Welcome to Netrider ... Connecting Riders!

Interested in talking motorbikes with a terrific community of riders?
Signup (it's quick and free) to join the discussions and access the full suite of tools and information that Netrider has to offer.

Coolant Overflow

Discussion in 'Technical and Troubleshooting Torque' at netrider.net.au started by nudge, Sep 11, 2008.

  1. Hey guys,
    Recently flushed my coolant. Ever since I am getting quite a lot of coolant overflow (pipe in front of rear tyre) and it does not seem to be drawing water from the overflow tank.

    So in summary - Coolant goes out the overflow drain hose, radiator level drops, but overflow tank stays full.

    I suspect I may have air in the system somewhere, but I do not know the way to get rid of it, or if it is even the problem.
  2. It could be a leaky head gasket or warped cylinder head that's allowing escaping combustion gasses to pressurise the cooling system and blow the coolant overboard via your overflow tank.
    If you're lucky you might be able to hear some bloop bloop sounds in the overflow tank when the engine is idling.
    If you can hear any blooping or gurgling sounds whilst the engine is running 'tis almost certain to be a rooted head gasket or other cylinder head problem.
  3. No sounds or anything in the overflow tank. taking the lid off and having a look into it while the bike is running and there is just a slight swirling on the surface of it.

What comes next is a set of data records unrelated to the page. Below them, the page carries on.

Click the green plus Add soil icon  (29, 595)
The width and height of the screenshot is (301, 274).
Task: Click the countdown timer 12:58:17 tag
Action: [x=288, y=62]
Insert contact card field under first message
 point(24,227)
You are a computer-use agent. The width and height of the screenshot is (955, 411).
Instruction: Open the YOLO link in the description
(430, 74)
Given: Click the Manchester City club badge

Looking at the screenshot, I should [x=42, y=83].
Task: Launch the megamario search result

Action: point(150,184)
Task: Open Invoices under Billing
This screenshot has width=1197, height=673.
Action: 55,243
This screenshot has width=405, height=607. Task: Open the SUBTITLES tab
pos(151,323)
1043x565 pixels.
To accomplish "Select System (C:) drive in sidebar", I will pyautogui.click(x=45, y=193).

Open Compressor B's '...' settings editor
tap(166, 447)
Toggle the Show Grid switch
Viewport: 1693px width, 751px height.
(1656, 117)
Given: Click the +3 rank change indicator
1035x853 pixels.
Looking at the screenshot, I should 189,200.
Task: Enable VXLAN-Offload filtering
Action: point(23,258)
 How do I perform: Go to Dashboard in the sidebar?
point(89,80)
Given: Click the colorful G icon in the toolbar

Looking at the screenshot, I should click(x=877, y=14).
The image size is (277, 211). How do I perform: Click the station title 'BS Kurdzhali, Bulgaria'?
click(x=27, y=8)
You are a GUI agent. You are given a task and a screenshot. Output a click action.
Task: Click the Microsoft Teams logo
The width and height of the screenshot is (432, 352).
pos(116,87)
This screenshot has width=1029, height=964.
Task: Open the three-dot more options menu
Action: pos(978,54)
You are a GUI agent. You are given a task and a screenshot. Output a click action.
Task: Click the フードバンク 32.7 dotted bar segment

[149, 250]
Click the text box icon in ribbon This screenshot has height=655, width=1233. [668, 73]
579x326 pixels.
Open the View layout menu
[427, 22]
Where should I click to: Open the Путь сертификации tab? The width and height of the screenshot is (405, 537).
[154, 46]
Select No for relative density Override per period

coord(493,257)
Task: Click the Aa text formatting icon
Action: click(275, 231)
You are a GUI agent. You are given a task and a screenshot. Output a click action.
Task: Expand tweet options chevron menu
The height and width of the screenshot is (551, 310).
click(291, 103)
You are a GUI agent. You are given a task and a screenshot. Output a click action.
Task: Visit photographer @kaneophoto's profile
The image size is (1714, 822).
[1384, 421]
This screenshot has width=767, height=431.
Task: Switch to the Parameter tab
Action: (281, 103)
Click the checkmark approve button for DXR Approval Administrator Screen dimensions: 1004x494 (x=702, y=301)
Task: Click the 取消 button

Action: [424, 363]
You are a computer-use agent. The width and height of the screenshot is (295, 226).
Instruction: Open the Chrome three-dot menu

    I'll have a better look into it over this coming weekend
  4. It could be combustion leakage but may be as simple as an air-lock/ cavitation problem. Given that you've just drained the system and presuming you've had no previous problem...

    -Take the radiator cap off.

    -Fill coolant to bottom of cap flange.

    -Tilt the bike left and right until you can almost touch the clip-on on the floor. Lean it right over. You can do this a number of times and keep topping up the coolant as needed.

    Run bike (upright) until hot before refitting cap.

    DON"T overfill the surge tank.
  5. I think that did the trick. leaning it right over one way caused a string of bubbles to come up to the radiator cap (didn't do it as spirited as the clip on to the floor, probably at a 40-45 degree angle to the floor). topped it up, put the cap on and did some more spirited leans. checked level and it was fine. ran with cap off and the level rose (? that seemed odd, I was expecting the level to drop)

    Put cap back on and did my normal ride to and from work and it seems fine. No more overflow.

    Thanks MSCRacing. I hope this is the end to my problem.
  6. It is normal for the volume of the antifreeze/coolant to increase as the engine warms and decrease as it cools. That is why there is an overflow tank and a 2 way valve in the radiator cap that allows hot coolant to expand and flow into the coolant reservoir then flow back into the radiator when the engine cools and a partial vacuum forms in the radiator. The coolant reservoir has an upper and lower level usually marked hot and cold. Ethylene glycol has a higher boiling point and a lower freezing point than water. It was introduced widely when alloy motors became common place in cars and bikes. Tap water often can be acidic or alkaline plus have a lot of minerals. These react with alloy to form white gunk and crusty deposits that can erode gaskets and block radiators. Prior to alloy engines, car radiators were filled with water in warm countries like Australia and didn't have overflow tanks. Cast iron motors always developed sludgy rust deposits and radiators had to be flushed routinely. It's a mistake too use tap water in any bike cooling system unless there is no choice. I think most bikes use concentrated ethylene glycol and their should be no need for mixing. Cooling systems are pretty reliable these days and coolant replacement is only needed once in a few years if low mileage and once a year if 25,000 km+. Mfg may say shorter intervals but I have never had trouble with longer intervals. 2 nasty properties of coolant are it's slippery if it spills on the road or gets on the tyre and it is sweet and poisionous, so don't let your dog (or child) drink it. In low concentrations it is used to clean windows. I can't remember if it strips paint but that might be brake fluid I'm thinking of.
  7. I'm assuming coolant is the coldie at the end of the ride.

    Bit worried about the coolant overflow though. Have you talked to a doctor?